Code Sample, a copy-pastable example if possible

import pandas as pd
from bokeh.charts import Bar, Line
from bokeh.plotting import output_file,show

output_file("test.html")

wt = pd.read_csv('test.csv', dtype={
    'word': str,
    'times': int,
})

print(wt['word'])
line = Line(wt,
            x='word',
            y='times'
            )
show(line)

The test.csv file showed below:

word,times
nan,1

Problem description

read_csv() will throw a exception when read csv file has str 'NaN'

[this should explain why the current behaviour is a problem and why the expected output is a better solution.]

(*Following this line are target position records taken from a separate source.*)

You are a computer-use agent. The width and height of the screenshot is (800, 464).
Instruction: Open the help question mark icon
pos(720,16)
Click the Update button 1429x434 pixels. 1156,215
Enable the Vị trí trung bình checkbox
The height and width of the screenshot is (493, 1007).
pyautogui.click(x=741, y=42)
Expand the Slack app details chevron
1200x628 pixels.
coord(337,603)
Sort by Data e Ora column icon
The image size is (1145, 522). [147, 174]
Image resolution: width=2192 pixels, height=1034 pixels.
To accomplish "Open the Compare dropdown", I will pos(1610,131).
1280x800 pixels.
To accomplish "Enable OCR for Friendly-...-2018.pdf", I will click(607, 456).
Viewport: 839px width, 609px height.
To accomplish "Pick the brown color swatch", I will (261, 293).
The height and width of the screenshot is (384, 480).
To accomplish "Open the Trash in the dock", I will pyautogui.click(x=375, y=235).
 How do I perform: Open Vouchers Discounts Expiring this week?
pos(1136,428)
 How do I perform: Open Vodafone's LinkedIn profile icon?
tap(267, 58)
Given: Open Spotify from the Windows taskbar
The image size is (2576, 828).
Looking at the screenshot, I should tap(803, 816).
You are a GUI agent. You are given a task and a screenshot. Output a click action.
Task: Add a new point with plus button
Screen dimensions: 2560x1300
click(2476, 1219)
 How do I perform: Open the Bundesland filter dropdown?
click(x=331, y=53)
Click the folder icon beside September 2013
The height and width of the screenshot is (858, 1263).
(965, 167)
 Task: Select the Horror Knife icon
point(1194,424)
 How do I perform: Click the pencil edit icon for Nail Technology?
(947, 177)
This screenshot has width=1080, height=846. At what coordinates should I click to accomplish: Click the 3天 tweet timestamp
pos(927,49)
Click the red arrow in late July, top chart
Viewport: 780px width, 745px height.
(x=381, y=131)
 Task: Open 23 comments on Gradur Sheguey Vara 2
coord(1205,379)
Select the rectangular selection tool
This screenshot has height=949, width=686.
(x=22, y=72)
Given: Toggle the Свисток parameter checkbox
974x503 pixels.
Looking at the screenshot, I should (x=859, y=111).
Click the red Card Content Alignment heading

I think it has a str 'nan' becuase it conflicts with python built-in words.

if i remove 'nan' string, it works good.

Output


Expected Output

Output of pd.show_versions()

# Paste the output here pd.show_versions() here INSTALLED VERSIONS ------------------ commit: None python: 3.5.2.final.0 python-bits: 64 OS: Linux OS-release: 4.8.0-2-amd64 machine: x86_64 processor: byteorder: little LC_ALL: LANG: en_US.UTF-8 LOCALE: en_US.UTF-8 pandas: 0.19.2 nose: None pip: 9.0.1 setuptools: 32.3.0 Cython: None numpy: 1.12.0 scipy: None statsmodels: None xarray: None IPython: 5.1.0 sphinx: None patsy: None dateutil: 2.6.0 pytz: 2016.10 blosc: None bottleneck: None tables: None numexpr: None matplotlib: 2.0.0 openpyxl: None xlrd: None xlwt: None xlsxwriter: None lxml: None bs4: 4.5.1 html5lib: 0.999999999 httplib2: 0.9.2 apiclient: None sqlalchemy: None pymysql: None psycopg2: None jinja2: 2.9.4 boto: None pandas_datareader: None

Comment From: jreback

are you sure?

In [1]: pd.__version__
Out[1]: '0.19.2'

In [2]: data = """word,times
   ...: nan,1"""

In [3]: pd.read_csv(StringIO(data), dtype={
   ...:     'word': str,
   ...:     'times': int,
   ...: })
Out[3]: 
  word  times
0  NaN      1

or if you really want to keep the actual work nan (and not mark it as missing)

In [7]: pd.read_csv(StringIO(data), dtype={
   ...:     'word': str,
   ...:     'times': int,
   ...: }, keep_default_na=False)
Out[7]: 
  word  times
0  nan      1

Comment From: netcan

@jreback I sorry, I have updated the code

Comment From: jreback

@netcan so what exactly is the issue? the read df looks fine.

Comment From: netcan

@jreback df looks file, but I worked with bokeh, if df has 'nan' str, it would throw a exception, and if I remove 'nan' from csv, it works find. I test bokeh with lists that has 'nan', it works find... so I supposed It would be pandas... ValueError: expected an element of either List(String) or List(Int), got [nan]

Comment From: jreback

you can address bokeh on there issue list. I don't really know if they support missing values in a graph like that.